Well, I discovered the other night, completely by accident, that I was wrong. Let me tell you how.
I ride the bus to and from work a lot. Most of you who read this, have some idea that this is the case. The bus lends one to interact much more with their fellow commuters, and I must say I enjoy the experience much more than riding home in my own little sterile cubicle called a car.
Thursday evening was no different. I worked a long day (10 hours) and was coming home late. Later than normal. I chatted with a nice young girl while waiting for the bus. The bus was late, and as usually the case when it is late to this stop, it was packed full of people. The girl and I were still having a conversation, so we got on, and stopped only a little ways in. Normally I sit down all the way to the back of the bus, especially when I have my skateboard (which I did not on this particular evening), but because the bus was crammed full or people, the actual walk-way to the back was too full to even try. So we leaned into the others there, and continued to talk.
For those of you who have not ridden a Metro Bus in LA, the front most seats are transverse seats, meaning they run the length of the bus. After a few of these seats, the seats turn crosswise, and become the usual seats you’ve seen on almost every bus. The front transverse seats serve two purposes; they make it easier for the elderly and handicapped to get off and on the bus, and they can be easily moved aside to make room for a wheelchair.
Well on this night, there happened to be a wheelchair on the bus, with a young lady seated in it. Since the bus was packed, the young lady from the bus stop and I ended up having our conversation almost right on top of the girl in the wheelchair. after a few stops, the conversation was starting to get comments from others on the bus. This is part and parcel of having a conversation in a public situation like a bus. It is one of the few places I know of, where public input is more normal for all but the most private of conversations. So it wasn’t a surprise when others joined in. What was a surprise was when the girl in the wheelchair joined in. She was so sharp, and so interesting, that I ended up talking to her more than anyone else.
The found out the girl in the chair (although to be fair, she would probably prefer the term woman, I just use the term girl to denote she was young enough to be my daughter) was named Jane, and it turned out Jane and I are practically next-door neighbors. She’s an old hand on the bus, so we quickly started talking about other topics.
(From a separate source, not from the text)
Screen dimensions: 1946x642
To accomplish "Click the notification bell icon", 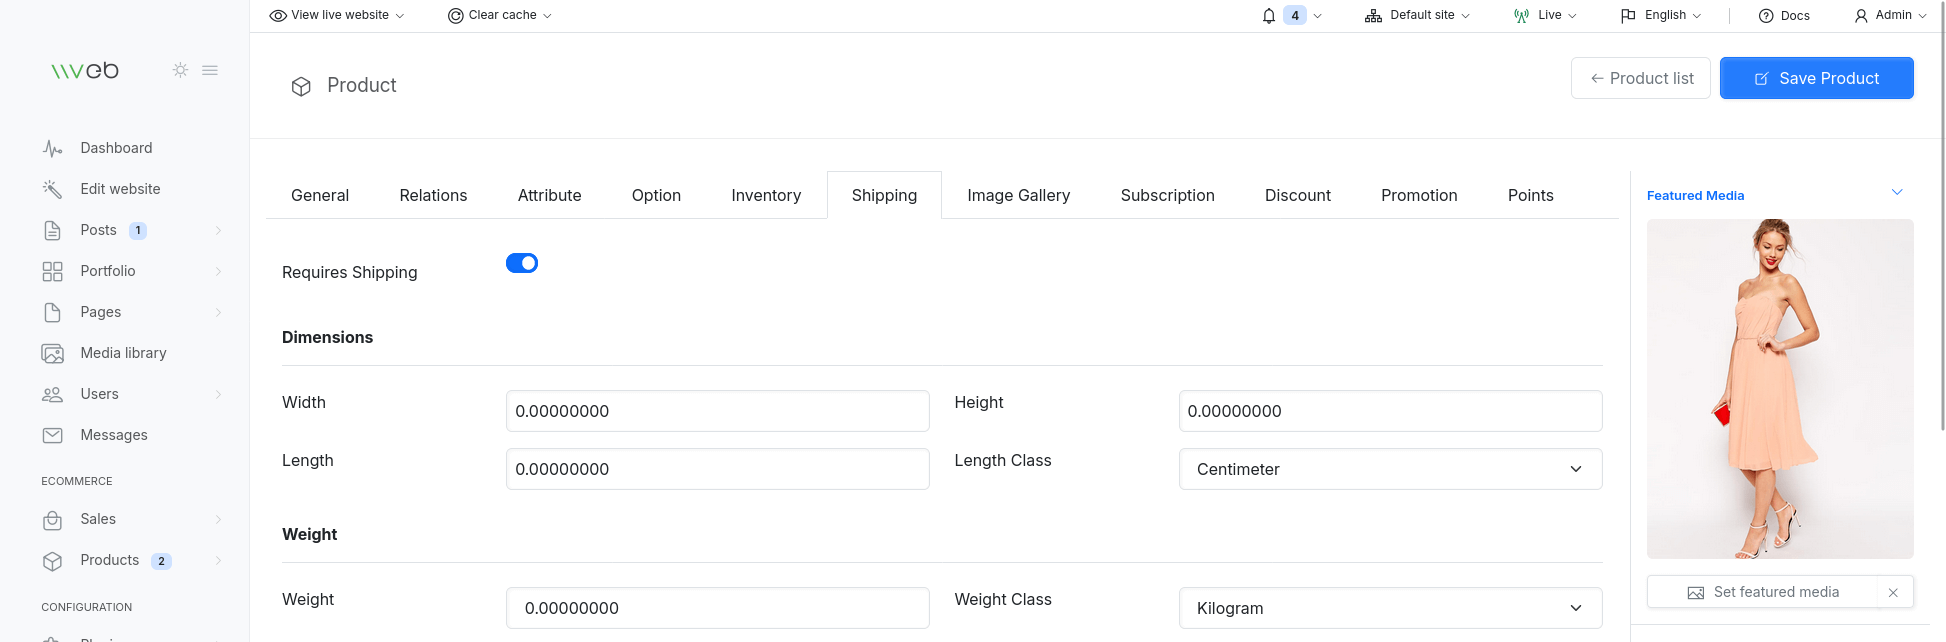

I soon found out that Jane was working on her PhD in Ecology (which I in artfully mistook for Econ. at one point), was bright, vivacious, funny, sad, and just plain good company. Though I road with her on two buses, and one train, including all the elevators and such one need use with a chair (which I normally eschew) I never once got the feeling she was sorry for herself, or thought of herself as anything different than “abled.”
And in every real sense she was just as able as myself. Sure she couldn’t ride a skateboard (most people cannot ride a skateboard), but she could motor in that chair of hers like you could not believe. She was calm and confident with it, maneuvering it around with a kind of sloppy grace, exactly like the way a buddy of mine (Clark) drives his car.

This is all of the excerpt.